My breakeven points were $502.85 on the upside and $417.15 on the downside. At the time, ADBE was trading around $460. This structure gave me a massive $85 range for the stock to move in. My max profit was the $285 credit I took in, and my max loss was capped at $715. The probability of profit on this trade was sitting north of 75%. I'll take those odds over a 10% chance on a naked call any day.

***

Adobe reported. The numbers were good, guidance was solid, and the stock popped... to about $480. It was a big move, but it was nowhere near my short call strike of $500. The next morning, I woke up and checked the position. The IV had collapsed from over 90% to around 40%. My condor, which was worth $285 when I put it on, was now trading for about $0.60. I bought it back to close the position, locking in a profit of $225 per contract in less than 24 hours. No stress, no guessing.

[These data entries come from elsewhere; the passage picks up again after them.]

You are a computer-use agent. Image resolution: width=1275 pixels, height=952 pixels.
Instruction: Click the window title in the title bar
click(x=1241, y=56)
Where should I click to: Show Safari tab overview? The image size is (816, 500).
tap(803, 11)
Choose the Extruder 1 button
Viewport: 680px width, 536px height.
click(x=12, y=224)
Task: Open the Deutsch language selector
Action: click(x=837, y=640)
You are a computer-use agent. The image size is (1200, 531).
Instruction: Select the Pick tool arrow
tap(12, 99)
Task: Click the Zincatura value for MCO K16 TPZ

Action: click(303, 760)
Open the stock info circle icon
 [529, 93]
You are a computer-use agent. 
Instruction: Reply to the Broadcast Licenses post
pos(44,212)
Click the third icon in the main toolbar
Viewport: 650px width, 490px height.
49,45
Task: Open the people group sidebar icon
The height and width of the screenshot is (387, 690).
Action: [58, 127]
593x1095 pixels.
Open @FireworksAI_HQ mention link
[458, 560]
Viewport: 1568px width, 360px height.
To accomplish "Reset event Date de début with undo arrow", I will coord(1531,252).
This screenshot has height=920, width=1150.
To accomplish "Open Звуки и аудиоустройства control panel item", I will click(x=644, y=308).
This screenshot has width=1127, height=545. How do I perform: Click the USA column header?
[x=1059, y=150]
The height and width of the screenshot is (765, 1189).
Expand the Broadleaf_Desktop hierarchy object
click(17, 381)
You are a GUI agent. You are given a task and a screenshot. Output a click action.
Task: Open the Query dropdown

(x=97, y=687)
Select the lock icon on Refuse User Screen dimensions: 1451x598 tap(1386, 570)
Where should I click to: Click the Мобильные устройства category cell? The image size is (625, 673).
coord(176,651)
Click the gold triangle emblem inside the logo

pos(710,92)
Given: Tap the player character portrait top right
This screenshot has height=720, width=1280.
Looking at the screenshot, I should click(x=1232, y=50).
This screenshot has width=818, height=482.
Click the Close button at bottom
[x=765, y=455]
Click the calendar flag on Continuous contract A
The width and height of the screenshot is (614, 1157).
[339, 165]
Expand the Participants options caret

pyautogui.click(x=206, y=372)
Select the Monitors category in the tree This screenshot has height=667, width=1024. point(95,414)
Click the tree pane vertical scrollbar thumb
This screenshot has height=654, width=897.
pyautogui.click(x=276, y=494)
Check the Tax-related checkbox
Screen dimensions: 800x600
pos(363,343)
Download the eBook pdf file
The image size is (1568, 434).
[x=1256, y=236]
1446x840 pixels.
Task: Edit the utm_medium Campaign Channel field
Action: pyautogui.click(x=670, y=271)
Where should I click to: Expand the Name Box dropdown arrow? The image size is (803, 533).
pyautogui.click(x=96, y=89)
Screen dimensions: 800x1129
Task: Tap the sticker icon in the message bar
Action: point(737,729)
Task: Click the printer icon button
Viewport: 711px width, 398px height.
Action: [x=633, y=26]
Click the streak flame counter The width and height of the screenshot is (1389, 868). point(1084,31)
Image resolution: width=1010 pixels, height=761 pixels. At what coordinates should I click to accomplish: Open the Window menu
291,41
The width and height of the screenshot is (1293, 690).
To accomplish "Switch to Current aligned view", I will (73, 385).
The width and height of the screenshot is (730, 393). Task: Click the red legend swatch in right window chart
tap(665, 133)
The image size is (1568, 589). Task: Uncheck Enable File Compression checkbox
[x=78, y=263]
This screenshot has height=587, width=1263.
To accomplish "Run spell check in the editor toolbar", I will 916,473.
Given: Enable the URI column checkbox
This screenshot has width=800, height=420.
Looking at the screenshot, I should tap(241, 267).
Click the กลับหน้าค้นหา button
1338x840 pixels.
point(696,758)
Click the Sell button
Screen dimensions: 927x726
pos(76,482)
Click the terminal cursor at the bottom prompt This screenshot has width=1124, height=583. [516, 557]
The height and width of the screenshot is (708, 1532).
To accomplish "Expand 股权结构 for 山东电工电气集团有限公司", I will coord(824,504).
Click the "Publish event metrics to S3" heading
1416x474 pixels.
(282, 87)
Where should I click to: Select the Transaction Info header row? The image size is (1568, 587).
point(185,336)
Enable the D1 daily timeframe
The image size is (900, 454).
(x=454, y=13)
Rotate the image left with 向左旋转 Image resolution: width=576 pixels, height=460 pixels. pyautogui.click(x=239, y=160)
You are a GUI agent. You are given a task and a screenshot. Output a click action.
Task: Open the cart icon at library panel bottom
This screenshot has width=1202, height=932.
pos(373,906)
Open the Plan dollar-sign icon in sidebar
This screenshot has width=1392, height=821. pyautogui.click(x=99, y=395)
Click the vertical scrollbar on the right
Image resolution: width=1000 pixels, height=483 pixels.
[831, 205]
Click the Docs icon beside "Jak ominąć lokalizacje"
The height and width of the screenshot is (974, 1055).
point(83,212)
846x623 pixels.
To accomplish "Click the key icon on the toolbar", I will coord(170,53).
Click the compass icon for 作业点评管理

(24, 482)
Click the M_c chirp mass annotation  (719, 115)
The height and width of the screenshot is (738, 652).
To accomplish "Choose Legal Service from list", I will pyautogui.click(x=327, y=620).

The lesson here isn't about being right; it's about putting the odds in your favor. Time decay, or theta, is the only edge that works every single day, and an earnings report is like hitting fast-forward on that decay. This is a world away from something like the best covered call strategy, which requires you to own the stock. This is a pure volatility play. It's a strategy that works even in the crazy tech markets that someone like Luna Park follows closely. Volatility mean reversion is a powerful force.

Stop trying to predict the 15% move. Instead, sell the options that are pricing it in and profit when it doesn't happen.
Alex Volkov

I learned this the hard way years ago getting run over on a Netflix earnings report where I set my strikes too tight. I got greedy. Now, I give the position plenty of breathing room and focus on collecting a reasonable premium with a high probability of success. It's a repeatable process, not a one-time gamble. So, I have to ask: are you actively selling the insane volatility around earnings, or are you still buying the lottery tickets?